The aforementioned lithium salt can be dissolved in a polar organic solvent, preferably chosen from the following families: alcohols, nitriles and carbonates. By way of example, mention may in particular be made of methanol, ethanol, acetonitrile, dimethylcarbonate, ethylmethylcarbonate, and their mixtures, and preferably methanol.

The molar ratio of the compound of formula (III) relative to the lithium salt can vary: it can be at least equal to 1 and less than 5. Preferably the molar ratio of the compound of formula (III) / lithium salt is between 1, 2 and 2.

The reaction medium can be left with stirring for between 1 to 24 hours, and / or at a temperature of, for example, between 0 ° C and 50 ° C.

At the end of the reaction, the reaction medium can be filtered and then optionally be concentrated. The concentration step can optionally be carried out by a thin-film evaporator, by an atomizer, by an evaporator, or by any other device allowing the evaporation of solvent.

The process according to the invention can also comprise a step of purification of the compound of formula (IV) mentioned above.

Step d) of purification of the compound of formula (IV) can be carried out by any known conventional method. It may be, for example, an extraction method, a washing method with solvents, a reprecipitation method, a recrystallization method, or a combination thereof.

At the end of step e) mentioned above, the compound of formula (IV) can be in the form of a solid, or of a composition comprising from 1% to 99.9% by weight of compound of formula (IV).

According to a first embodiment, step e) is a step of crystallization of the compound of formula (IV).

Preferably, during step e), the compound of formula (IV) is crystallized in the cold, in particular at a temperature less than or equal to 25 ° C.

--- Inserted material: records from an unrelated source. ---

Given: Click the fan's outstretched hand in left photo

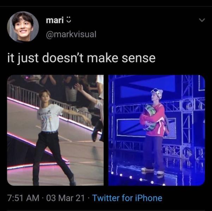Looking at the screenshot, I should pos(78,87).
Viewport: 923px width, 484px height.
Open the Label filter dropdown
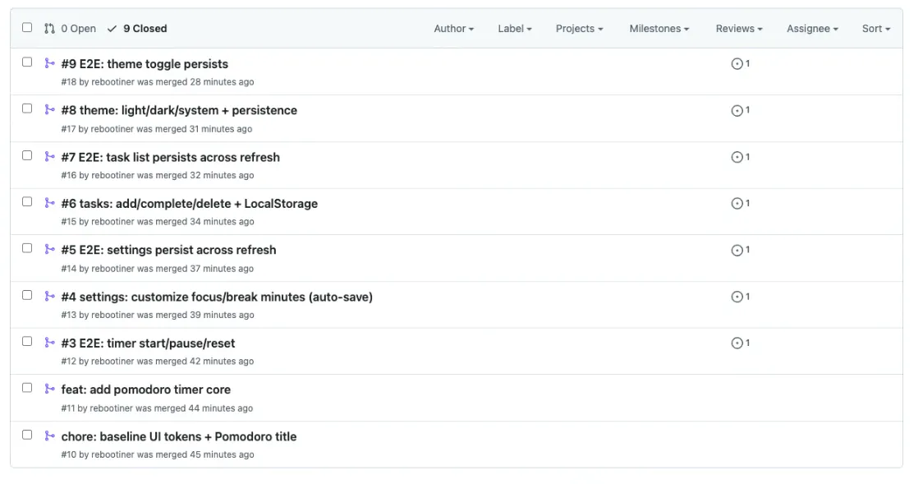coord(515,29)
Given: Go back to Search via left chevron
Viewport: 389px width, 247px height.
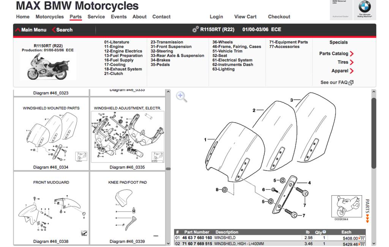Looking at the screenshot, I should [x=54, y=30].
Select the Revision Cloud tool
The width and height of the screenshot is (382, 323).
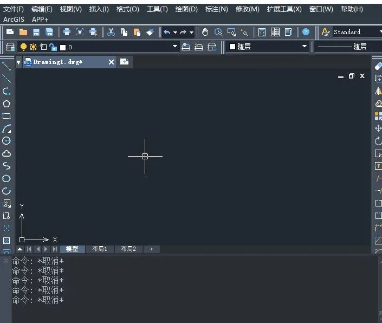point(7,153)
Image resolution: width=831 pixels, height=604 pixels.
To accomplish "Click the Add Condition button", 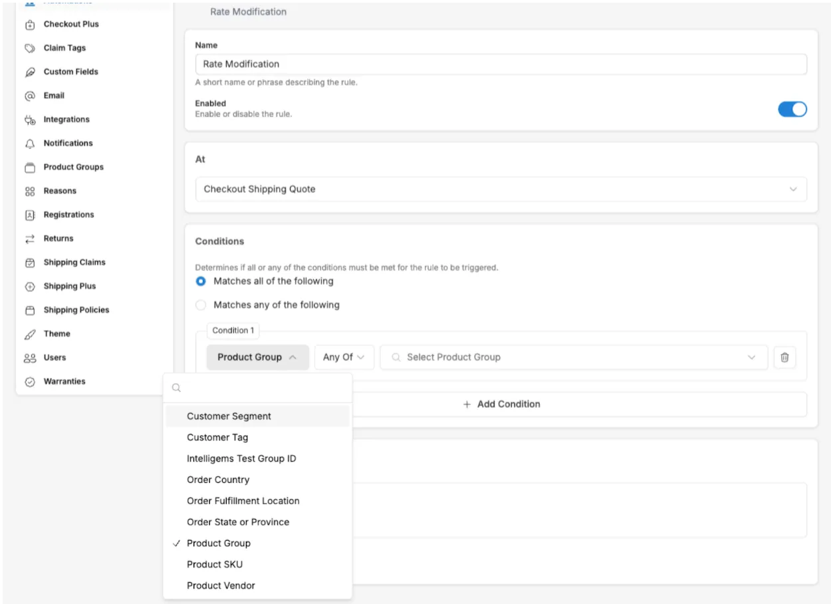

Preferably, during step e), the crystallization of the compound of formula (IV) is carried out in an organic solvent (“crystallization solvent”) chosen from chlorinated solvents, such as for example dichloromethane, and aromatic solvents. , such as for example toluene, and alkanes such as pentane, hexane, cyclohexane, heptane, in particular at a temperature less than or equal to 25 ° C. Preferably, the compound of formula (IV) crystallized at the end of step (e) is recovered by filtration.

According to a second embodiment, step e) comprises the following steps: i) optionally dissolving the compound of formula (IV) in an organic solvent S'1;

ii) liquid-liquid extraction of the compound of formula (IV) with deionized water, and recovery of an aqueous solution of said compound of formula (IV);

iii) optional concentration of said aqueous solution of said compound of formula (IV);

iv) liquid-liquid extraction of the compound of formula (IV) from said aqueous solution with at least one organic solvent S'2; v) concentration of the compound of formula (IV) by evaporation of said organic solvent S'2;

vi) optionally crystallization of the compound of formula (IV).

Step e) may not include step i) above, if the compound of formula (IV) obtained in step d) already comprises an organic solvent (such as for example SO2 and / or SO3).

Step ii) above comprises in particular the addition of deionized water to the solution of the compound of formula (IV) in the above-mentioned organic solvent S'1, to allow the dissolution of said compound of formula (IV), and the extraction of said compound of formula (IV) in water (aqueous phase).

The extraction can be carried out by any known extraction means.

According to the invention, step ii) can be repeated at least once, for example three times. In a first extraction, an amount of deionized water corresponding to half the mass of the initial solution can be added, then an amount equal to approximately 1/3 of the mass of the initial solution during the second extraction, then a quantity equal to approximately 1/4 of the mass of the initial solution during the third extraction.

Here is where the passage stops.